Rider

Per la crisi della ristorazione dovuta alla pandemia arriva il Alfonsino Delivery, che ha puntato, come invece fanno i grandi colossi del food delivery, sulle grandi città, punta a fornire il servizio di consegne a domicilio partendo dai piccoli centri e consentendo ai clienti di ordinare da ristoranti, trattorie e bar anche via Facebook o attraverso una app, ricevendo il pasto in 30 minuti.
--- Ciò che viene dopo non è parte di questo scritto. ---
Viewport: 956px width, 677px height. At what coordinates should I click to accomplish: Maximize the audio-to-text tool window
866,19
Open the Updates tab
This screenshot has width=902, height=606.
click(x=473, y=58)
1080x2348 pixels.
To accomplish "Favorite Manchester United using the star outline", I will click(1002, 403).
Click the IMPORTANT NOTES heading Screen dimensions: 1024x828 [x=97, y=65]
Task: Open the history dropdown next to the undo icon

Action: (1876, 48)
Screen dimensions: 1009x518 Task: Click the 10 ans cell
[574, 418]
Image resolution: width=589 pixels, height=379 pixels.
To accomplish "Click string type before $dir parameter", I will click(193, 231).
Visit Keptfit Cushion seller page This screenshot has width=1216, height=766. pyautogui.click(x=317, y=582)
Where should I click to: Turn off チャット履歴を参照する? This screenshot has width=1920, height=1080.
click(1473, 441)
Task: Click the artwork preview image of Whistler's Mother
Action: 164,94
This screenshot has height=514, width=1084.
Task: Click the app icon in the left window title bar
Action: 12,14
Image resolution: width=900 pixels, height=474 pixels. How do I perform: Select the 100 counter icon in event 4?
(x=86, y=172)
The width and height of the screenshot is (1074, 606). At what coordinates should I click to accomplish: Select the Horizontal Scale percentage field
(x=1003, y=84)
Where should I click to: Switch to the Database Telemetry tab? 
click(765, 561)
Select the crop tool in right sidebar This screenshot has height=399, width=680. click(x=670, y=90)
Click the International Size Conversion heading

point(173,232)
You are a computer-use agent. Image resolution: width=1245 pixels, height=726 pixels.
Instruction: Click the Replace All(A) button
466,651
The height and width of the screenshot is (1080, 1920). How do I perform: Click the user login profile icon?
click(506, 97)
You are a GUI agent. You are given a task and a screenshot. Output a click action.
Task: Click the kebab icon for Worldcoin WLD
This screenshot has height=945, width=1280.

In questi giorni, dopo le aperture di Aprilia, Frosinone ed Anzio, il servizio raggiunge anche la città di Terracina, dove si cercano 50 rider per coprire la città.a spiegato il co-founder Domenico Pascarella: “Alfonsino nasce per offrire un approccio più “umano” e più vicino alle esigenze delle comunità locali e agli abitanti delle piccole città che spesso sono costretti ad uscire per recarsi al solito take away sotto casa. Vuole essere un food delivery sostenibile sia nelle modalità di coinvolgimento dei rider, che sono regolarmente assunti dall’azienda, sia nel coinvolgimento dei ristoratori all’interno della piattaforma, andando a supportare una categoria, quella dei ristoratori, tra le più colpite dalla situazione attuale e che necessitano di strumenti nuovi, ma di facile implementazione, per sopperire alla perdita di clientela degli ultimi mesi”. Nato a Caserta nel 2016 e già attivo in più di 300 comuni italiani e otto regioni, il servizio conta attualmente su 700 ristoratori partner. Anche per la città di Terracina, il delivery italiano vuole assumere entro i prossimi mesi una cinquantina di nuovi collaboratori, che consegneranno il cibo a domicilio in scooter o auto, proprio per raggiungere anche le abitazioni più distanti, mantenendo però il raggio di copertura del servizio che è di 4 km e mezzo dal centro. I rider potranno scegliere data e orario di lavoro selezionando il turno direttamento da una app, ricevendo pagamenti settimanali, driver kit gratuito e un guadagno fisso per ogni turno.